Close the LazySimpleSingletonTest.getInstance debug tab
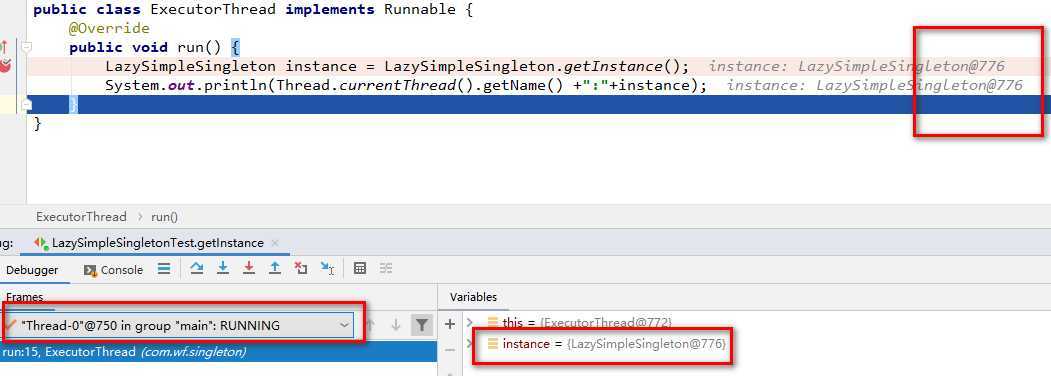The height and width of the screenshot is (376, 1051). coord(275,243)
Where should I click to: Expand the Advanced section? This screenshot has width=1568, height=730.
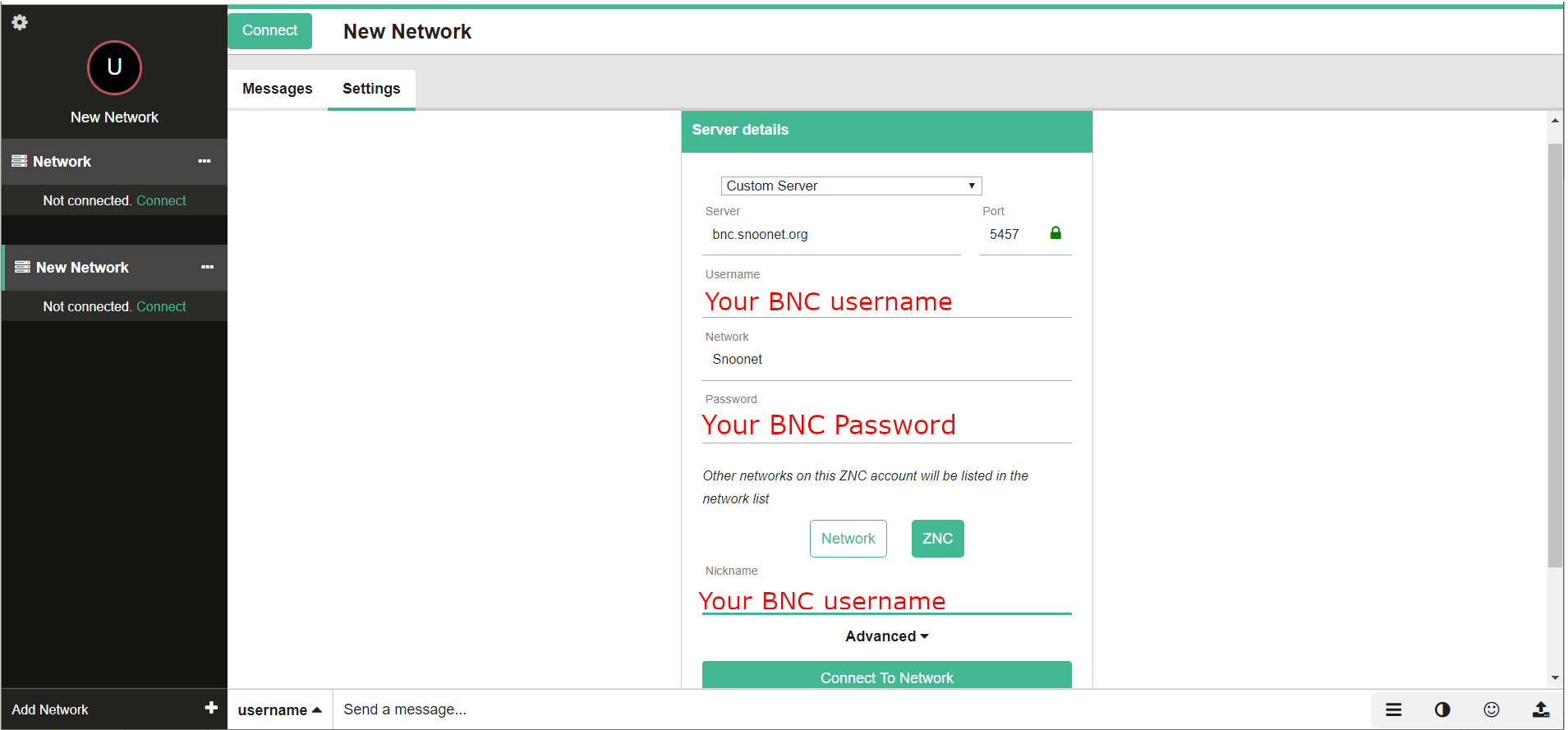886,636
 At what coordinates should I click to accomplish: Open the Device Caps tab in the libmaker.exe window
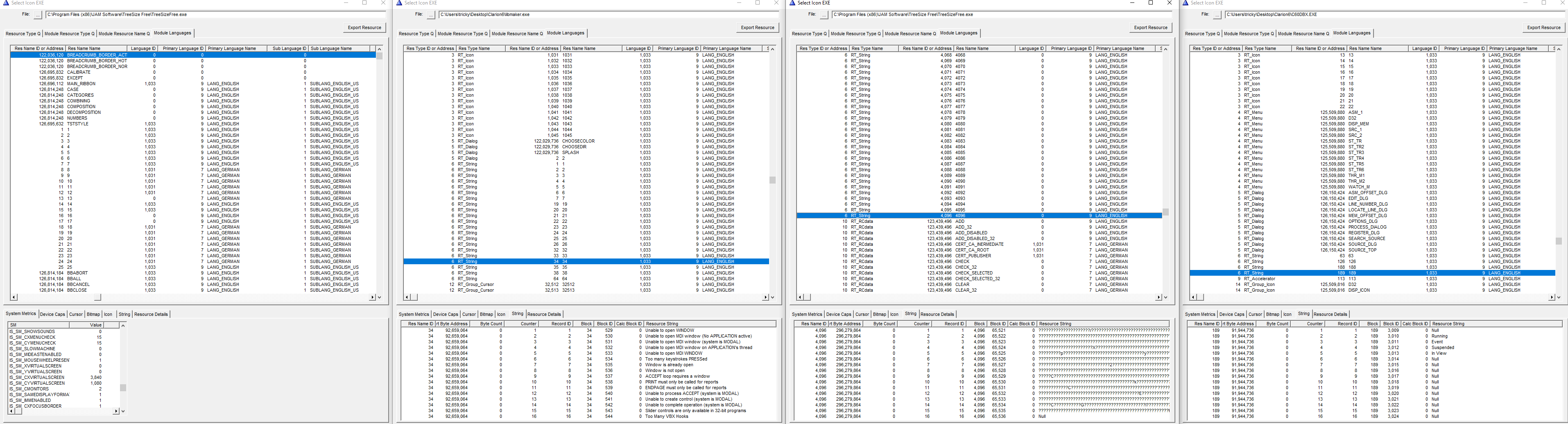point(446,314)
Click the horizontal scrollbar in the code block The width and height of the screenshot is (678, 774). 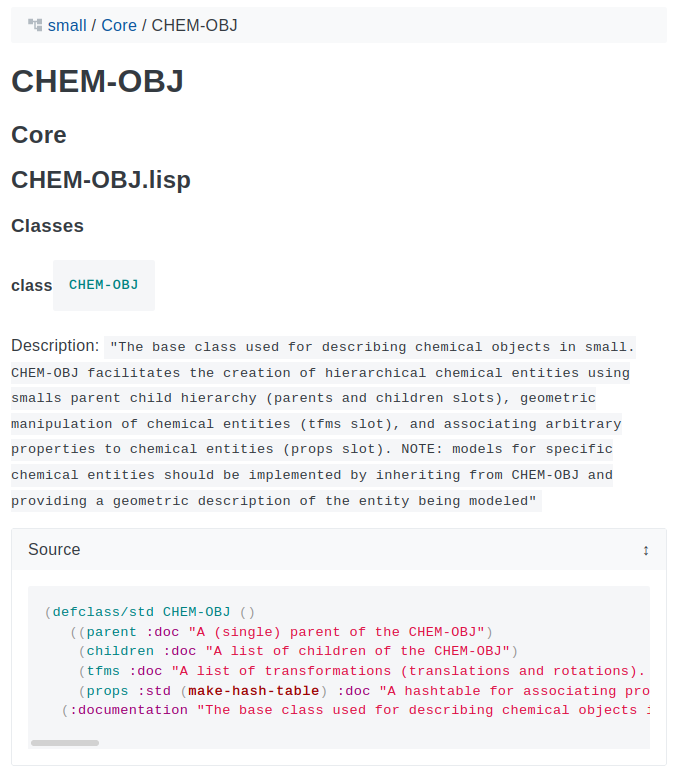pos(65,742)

• _Task directions_
Please arrange the lines from the start of the records through the line containing "point(446,314)", inclusive, as a numbered list, leaving out blank lines and pictures.

• _Solution to this problem_
1. Close the LazySimpleSingletonTest.getInstance debug tab
2. The height and width of the screenshot is (376, 1051). coord(275,243)
3. Where should I click to: Expand the Advanced section? This screenshot has width=1568, height=730.
4. 886,636
5.  At what coordinates should I click to accomplish: Open the Device Caps tab in the libmaker.exe window
6. point(446,314)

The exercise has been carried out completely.